Monday, Dec. 22, 1947
"A Wall of Separation"
How far should the state go in supporting religious education? Or should the state support such education at all? In the white marble temple of the U.S. Supreme Court last week, a new engagement was fought in this running battle. Atheist Vashti McCollum had a final hearing in her suit to stop the board of education in Champaign, Ill. from allowing religious instructions at her son's school (TIME, Feb. 10).
The two-year-old argument lasted about two hours in court. Some Saturday soon the justices will decide in private conference whether the "wall of separation between church & state" has been breached in Champaign.
Last week the Christian Century was ready with answers to several specific church-state problems.
P:Tax-supported free bus transportation, free lunches and textbooks for parochial schools are unconstitutional, said the Century:
"Such a diversion of public-school funds involves the interlocking of the taxing function of the state with the institutional functioning of the church which owns and operates . . . schools. . . . The majority decision of the Supreme Court in the New Jersey case undertook to justify such aid to parochial schools by detaching bus transportation from the institutional functioning of the church, and even of the school. Having thus detached it, the court then classified bus transportation as a 'public welfare' measure. . . .
"The fallacy of this procedure should be apparent. Other functions of the school can be detached from the school in like manner one after the other. . . . The state cannot assume responsibility for any function of a parochial school without interlocking its function with the institutional functioning of the school and of the church which, for its own religious purposes, maintains it."
P:"Released time" for religious instruction in public-school buildings is also unconstitutional. (". . . . The school instructors vacate their function and the several churches take it over. . . .")

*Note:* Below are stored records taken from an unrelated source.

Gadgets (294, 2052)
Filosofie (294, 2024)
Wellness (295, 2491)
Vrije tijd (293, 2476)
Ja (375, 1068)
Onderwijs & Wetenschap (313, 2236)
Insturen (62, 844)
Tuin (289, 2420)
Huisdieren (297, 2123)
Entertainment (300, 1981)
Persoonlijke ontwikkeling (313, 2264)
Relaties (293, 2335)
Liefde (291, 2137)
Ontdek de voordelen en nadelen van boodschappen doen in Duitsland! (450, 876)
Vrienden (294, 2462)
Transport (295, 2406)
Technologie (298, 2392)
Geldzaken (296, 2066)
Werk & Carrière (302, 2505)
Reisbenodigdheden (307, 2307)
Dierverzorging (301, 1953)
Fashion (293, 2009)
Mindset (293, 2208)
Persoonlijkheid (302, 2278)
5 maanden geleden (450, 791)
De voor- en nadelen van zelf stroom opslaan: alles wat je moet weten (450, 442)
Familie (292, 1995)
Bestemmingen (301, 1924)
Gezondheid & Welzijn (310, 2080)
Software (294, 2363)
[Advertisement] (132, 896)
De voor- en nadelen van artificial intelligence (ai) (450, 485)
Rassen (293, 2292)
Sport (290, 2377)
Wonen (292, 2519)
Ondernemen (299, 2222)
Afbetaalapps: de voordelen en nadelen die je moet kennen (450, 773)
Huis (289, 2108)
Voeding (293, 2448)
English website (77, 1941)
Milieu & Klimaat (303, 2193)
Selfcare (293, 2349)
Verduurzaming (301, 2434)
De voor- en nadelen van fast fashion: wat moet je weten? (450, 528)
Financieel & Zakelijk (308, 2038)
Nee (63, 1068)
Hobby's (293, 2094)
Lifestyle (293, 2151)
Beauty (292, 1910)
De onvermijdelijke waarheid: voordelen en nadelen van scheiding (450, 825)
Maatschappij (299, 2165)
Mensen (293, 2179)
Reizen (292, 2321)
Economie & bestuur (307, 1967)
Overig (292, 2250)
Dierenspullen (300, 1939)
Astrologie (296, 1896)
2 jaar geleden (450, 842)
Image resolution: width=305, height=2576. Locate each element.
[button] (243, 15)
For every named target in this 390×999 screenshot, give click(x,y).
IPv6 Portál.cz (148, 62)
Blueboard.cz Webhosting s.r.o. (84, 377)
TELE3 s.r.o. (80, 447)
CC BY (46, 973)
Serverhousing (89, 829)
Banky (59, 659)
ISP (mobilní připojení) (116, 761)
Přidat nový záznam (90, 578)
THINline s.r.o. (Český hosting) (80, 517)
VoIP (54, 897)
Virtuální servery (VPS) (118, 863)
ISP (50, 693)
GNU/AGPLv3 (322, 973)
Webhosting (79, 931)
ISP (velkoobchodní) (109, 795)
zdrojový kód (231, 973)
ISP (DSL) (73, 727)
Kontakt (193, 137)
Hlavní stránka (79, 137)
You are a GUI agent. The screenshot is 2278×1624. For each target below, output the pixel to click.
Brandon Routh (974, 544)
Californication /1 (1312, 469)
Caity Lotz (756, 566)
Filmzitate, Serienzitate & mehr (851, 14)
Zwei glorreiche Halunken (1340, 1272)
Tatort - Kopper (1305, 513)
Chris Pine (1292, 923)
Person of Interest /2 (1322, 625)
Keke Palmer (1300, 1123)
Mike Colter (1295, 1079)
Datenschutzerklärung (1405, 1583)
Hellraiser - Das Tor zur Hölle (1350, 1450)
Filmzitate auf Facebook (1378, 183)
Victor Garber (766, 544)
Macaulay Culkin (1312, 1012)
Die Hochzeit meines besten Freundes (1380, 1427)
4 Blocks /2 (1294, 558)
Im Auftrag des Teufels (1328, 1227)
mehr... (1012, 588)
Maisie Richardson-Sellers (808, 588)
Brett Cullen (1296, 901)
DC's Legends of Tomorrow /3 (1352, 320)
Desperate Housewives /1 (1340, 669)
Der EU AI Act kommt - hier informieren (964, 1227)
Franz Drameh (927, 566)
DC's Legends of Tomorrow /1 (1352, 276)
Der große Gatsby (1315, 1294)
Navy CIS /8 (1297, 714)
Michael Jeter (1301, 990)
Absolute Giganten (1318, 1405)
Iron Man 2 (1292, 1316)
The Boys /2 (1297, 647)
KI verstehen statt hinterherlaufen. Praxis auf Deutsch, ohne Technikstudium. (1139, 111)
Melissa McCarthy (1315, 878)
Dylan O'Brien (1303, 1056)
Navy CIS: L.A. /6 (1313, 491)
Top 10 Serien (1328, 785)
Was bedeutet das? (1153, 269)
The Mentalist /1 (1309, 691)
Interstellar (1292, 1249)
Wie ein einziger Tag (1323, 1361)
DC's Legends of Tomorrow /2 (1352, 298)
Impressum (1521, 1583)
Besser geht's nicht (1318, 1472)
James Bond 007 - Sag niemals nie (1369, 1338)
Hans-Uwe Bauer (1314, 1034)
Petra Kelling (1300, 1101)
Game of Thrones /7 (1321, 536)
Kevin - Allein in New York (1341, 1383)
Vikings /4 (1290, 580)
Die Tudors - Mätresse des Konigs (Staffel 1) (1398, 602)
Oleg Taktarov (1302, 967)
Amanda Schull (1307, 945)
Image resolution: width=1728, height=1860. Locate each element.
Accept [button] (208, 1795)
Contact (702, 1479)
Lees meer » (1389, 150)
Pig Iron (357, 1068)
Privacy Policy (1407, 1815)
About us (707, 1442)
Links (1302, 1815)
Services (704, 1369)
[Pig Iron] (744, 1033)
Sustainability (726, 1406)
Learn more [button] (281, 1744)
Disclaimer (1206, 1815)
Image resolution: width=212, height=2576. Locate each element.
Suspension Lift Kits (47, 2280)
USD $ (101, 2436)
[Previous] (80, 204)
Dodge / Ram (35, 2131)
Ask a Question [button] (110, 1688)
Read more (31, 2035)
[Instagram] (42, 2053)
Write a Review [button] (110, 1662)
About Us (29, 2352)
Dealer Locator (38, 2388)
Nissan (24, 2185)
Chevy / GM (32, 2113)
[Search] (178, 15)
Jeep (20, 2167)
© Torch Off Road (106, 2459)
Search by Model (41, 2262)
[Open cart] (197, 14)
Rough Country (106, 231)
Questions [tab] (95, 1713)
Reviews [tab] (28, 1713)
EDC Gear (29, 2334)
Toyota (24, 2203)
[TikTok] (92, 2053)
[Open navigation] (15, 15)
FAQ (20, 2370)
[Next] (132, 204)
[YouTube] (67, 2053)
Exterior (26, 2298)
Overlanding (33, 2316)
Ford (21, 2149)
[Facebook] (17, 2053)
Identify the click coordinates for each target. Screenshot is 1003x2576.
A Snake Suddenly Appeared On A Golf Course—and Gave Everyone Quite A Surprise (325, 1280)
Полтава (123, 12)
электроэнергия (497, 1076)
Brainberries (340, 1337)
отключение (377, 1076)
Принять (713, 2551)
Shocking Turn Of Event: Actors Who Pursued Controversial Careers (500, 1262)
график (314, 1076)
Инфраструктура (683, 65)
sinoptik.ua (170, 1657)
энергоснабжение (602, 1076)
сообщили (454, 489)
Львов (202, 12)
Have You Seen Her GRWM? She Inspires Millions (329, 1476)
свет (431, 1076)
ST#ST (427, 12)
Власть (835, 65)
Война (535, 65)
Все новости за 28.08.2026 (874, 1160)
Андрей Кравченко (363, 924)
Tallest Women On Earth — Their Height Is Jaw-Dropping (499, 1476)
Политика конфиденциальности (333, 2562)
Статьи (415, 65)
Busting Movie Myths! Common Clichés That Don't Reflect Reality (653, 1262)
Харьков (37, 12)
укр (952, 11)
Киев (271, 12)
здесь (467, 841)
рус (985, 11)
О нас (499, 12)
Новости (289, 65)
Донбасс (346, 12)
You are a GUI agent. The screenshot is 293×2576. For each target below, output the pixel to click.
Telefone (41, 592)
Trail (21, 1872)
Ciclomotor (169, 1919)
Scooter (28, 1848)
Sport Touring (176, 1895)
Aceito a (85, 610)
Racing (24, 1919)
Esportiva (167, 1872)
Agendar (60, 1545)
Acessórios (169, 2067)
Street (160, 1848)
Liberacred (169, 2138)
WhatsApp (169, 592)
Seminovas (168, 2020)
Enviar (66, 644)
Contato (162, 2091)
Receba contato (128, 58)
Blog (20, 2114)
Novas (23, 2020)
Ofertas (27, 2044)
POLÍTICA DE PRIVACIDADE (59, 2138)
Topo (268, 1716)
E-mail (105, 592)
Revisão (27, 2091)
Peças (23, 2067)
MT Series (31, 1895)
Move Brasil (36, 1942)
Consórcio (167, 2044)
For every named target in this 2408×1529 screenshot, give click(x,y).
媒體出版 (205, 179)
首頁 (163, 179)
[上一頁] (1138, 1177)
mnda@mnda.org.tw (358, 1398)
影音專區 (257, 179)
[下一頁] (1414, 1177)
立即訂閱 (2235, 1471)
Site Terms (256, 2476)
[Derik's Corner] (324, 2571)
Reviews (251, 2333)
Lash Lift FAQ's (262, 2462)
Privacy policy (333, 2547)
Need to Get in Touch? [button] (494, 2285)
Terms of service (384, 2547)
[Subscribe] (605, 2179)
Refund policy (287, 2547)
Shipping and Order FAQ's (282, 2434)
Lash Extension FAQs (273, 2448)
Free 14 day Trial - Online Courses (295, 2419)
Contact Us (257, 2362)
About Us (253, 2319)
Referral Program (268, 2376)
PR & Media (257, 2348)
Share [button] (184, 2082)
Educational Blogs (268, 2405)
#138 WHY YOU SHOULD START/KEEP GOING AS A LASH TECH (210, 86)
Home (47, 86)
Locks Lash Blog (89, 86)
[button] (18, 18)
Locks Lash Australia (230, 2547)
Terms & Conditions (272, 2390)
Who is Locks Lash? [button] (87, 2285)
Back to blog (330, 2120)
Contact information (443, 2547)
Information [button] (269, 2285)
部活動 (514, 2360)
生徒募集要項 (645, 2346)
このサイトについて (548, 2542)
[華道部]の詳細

P:Devotional Bible reading and prayer in public schools is all right with the Century.
P:Similarly, the Century approved of "the study of religion as an integral part of the public-school curriculum under the instruction of regular public-school teachers."
P:A U.S. "ambassadorship" to the Vatican, said the Century, is unconstitutional.
P:The Century also disapproved of the chaplaincy in the armed services. The clergy should serve as chaplains but "be paid by the church, wear a uniform or garb distinctive of the church, accept no military rank and, beyond their civilian patriotism, own no allegiance save that to which they are solemnly committed in their ordination vows."